LINCOLNVILLE, Maine — In the 1930s a dying boy bought 22 acres of property in Maine; on Saturday two members of the Lincolnville Select Board had to hike a mountain to decide whether the town should accept the cabins he built there.
Lincolnville recently received a letter from the family of that boy, who lived into his 80s, saying they would like to donate the land and properties to the town, so long as the town forgives about $1,000 in taxes for this year. Town officials took a hike up Garey Mountain with local conservationists and snowmobile club members to assess the situation and try to decide whether to accept the gift.
Edward “Eddie” Stephens was 14 when he was diagnosed with Hodgkin’s disease, now known as Hodgkin’s lymphoma.
“The doctor said, let the boy do what he wants. [His parents] said, ‘Eddie, what do you want?’ and he said, ‘I want to buy some land in Lincolnville,’” Diane O’Brien said Saturday, as she hiked the mountain toward Stephens’ property. O’Brien has written books about local history and was friends with the Stephens family.
Stephens had $100 in his bank account, so he took it out and purchased the 22 acres on Garey Mountain. With the deed in hand, Stephens recruited friends and started building his first cabin on top of the mountain in 1935.
“He had a romantic idea that he was a pioneer,” O’Brien said.

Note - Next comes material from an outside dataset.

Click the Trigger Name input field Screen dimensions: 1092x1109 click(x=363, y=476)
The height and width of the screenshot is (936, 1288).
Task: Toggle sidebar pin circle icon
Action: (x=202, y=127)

He and his horse, Lil, lived on the mountain in the summer and would return to Massachusetts in the winter.
“He would ride his horse down to the beach for the dances. He was a romantic character. He brought a lot of girls up here,” O’Brien said Saturday.
In his 20s Stephens married Ellamae.
“They would carry everything up here on their backs — and by this time they had two kids,” O’Brien said.
She begged Stephens to buy a Jeep, but he didn’t have the money. So, when the couple would hike up the mountain, she would stuff rocks into his bags. After this, Stephens gave in and bought an old Jeep, according to O’Brien.
In the 1970s Stephens retired from his work at a printing company in Massachusetts and was able to spend more time at the cabin.
As the group closed in on the cabin Saturday they noticed part of a saw hanging from a chain on a tree. This was Stephens’ doorbell. As they passed, O’Brien hit it with a stick.
After Ellamae died and as Stephens got older, his friends worried about him living alone on the mountain. He had a CB radio for communication, O’Brien said.
When Stephens was about 85, he bought a four-wheeler for easier access up the mountain, she said.
“He would tear through here,” said O’Brien, who used to ride with him. “I thought I would die. It was really scary.”
But O’Brien would share meals with him because, “it’s lonely to eat lunch alone.”
After about 45 minutes of walking through shaded forest Saturday, the group reached the first sunny spot on Garey Mountain and a brown shingled cabin in a sea of ferns. One after another, they filed in past the tiger skin hanging over the entryway to see Stephens’ cabin, which aside from a bit of damage looked as if no one ever left.
The cabin was one of a handful of buildings including a cabin for his grandchildren, a garage for the Jeep and a shed.
All of these, if the town accepts the gift, would become liabilities, officials said. The town would have to find an insurance agency to agree to insure the abandoned buildings.
One option would be for the town to tear down the buildings and keep the land. The land abuts Camden Hills State Park, and if some trees were cut there would be a view of the ocean from the summit.
Another matter town officials must consider is the stipulation of the gift: forgiving almost $1,000 in taxes.
Cathy Hardy, a member of the Select Board who hiked Saturday, said she would love to see the town accept the gift, even if it eventually gave the land to the local land trust for conservation.
Rosey Gerry, the chairman of the Select Board, led the group down the mountain and said one reason for the hike was to start discussions with volunteer groups such as the snowmobile club to see whether they would help with any work the town might do if it accepts the gift. This could include repairing the buildings or tearing them down.
“There is a lot to talk about. It sounds like a gift, but there is a lot to think about,” Gerry said.
Discussions about the land and buildings will continue at the next Lincolnville Select Board meeting at 6 p.m. Aug. 9.